═════ Extracted entries
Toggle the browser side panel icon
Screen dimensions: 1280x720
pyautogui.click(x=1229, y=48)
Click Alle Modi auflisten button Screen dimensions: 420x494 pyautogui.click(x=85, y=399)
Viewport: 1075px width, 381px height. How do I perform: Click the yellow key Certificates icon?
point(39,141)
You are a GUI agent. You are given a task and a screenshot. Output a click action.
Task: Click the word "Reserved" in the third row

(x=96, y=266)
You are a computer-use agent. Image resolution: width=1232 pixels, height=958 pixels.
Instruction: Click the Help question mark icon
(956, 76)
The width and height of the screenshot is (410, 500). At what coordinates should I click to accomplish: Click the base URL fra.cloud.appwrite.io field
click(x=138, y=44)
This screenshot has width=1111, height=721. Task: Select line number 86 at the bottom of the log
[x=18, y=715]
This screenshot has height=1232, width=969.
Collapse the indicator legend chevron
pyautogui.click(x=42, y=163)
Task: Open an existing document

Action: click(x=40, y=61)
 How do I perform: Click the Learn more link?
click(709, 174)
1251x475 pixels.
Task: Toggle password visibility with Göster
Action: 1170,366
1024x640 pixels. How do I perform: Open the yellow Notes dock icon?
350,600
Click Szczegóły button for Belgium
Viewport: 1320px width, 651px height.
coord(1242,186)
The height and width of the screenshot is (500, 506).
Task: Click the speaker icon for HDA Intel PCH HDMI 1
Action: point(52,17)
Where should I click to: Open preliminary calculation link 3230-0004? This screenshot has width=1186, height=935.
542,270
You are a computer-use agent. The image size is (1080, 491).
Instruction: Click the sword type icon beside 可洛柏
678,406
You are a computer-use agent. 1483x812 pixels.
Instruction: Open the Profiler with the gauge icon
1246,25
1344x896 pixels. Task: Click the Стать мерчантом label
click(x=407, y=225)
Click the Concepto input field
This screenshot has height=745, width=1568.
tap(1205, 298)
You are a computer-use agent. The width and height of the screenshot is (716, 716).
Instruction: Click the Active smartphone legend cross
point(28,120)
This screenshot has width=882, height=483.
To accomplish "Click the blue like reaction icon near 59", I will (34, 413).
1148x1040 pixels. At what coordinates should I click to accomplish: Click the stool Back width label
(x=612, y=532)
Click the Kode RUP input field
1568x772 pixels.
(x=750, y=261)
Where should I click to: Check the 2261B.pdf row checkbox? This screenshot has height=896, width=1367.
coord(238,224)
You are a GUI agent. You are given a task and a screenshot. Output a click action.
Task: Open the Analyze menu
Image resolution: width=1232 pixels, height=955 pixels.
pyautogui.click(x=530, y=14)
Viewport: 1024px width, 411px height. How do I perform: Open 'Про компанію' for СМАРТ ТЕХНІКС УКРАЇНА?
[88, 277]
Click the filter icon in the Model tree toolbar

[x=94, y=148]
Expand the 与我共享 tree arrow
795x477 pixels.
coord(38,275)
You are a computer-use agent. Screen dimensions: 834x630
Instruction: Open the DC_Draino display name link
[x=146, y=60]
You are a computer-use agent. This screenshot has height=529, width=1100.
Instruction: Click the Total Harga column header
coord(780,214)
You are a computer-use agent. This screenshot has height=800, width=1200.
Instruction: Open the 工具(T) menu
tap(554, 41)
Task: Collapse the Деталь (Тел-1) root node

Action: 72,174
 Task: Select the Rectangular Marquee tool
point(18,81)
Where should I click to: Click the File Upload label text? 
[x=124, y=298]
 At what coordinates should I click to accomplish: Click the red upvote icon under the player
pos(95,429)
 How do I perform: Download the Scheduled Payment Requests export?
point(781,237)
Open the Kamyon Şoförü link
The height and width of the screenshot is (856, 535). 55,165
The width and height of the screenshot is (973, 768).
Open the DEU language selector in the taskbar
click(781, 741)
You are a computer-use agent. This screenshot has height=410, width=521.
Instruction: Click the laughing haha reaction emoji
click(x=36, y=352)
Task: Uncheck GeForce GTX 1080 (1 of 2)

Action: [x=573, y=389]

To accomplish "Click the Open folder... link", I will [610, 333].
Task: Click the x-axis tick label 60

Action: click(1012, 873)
══════════
### [Task brief]
Reproduce the stored data verbatim, from the line with "has height=800, width=1200." up to and including the line with "point(781,237)".

### [Answer to the problem]
You are a computer-use agent. This screenshot has height=800, width=1200.
Instruction: Open the 工具(T) menu
tap(554, 41)
Task: Collapse the Деталь (Тел-1) root node

Action: 72,174
 Task: Select the Rectangular Marquee tool
point(18,81)
Where should I click to: Click the File Upload label text? 
[x=124, y=298]
 At what coordinates should I click to accomplish: Click the red upvote icon under the player
pos(95,429)
 How do I perform: Download the Scheduled Payment Requests export?
point(781,237)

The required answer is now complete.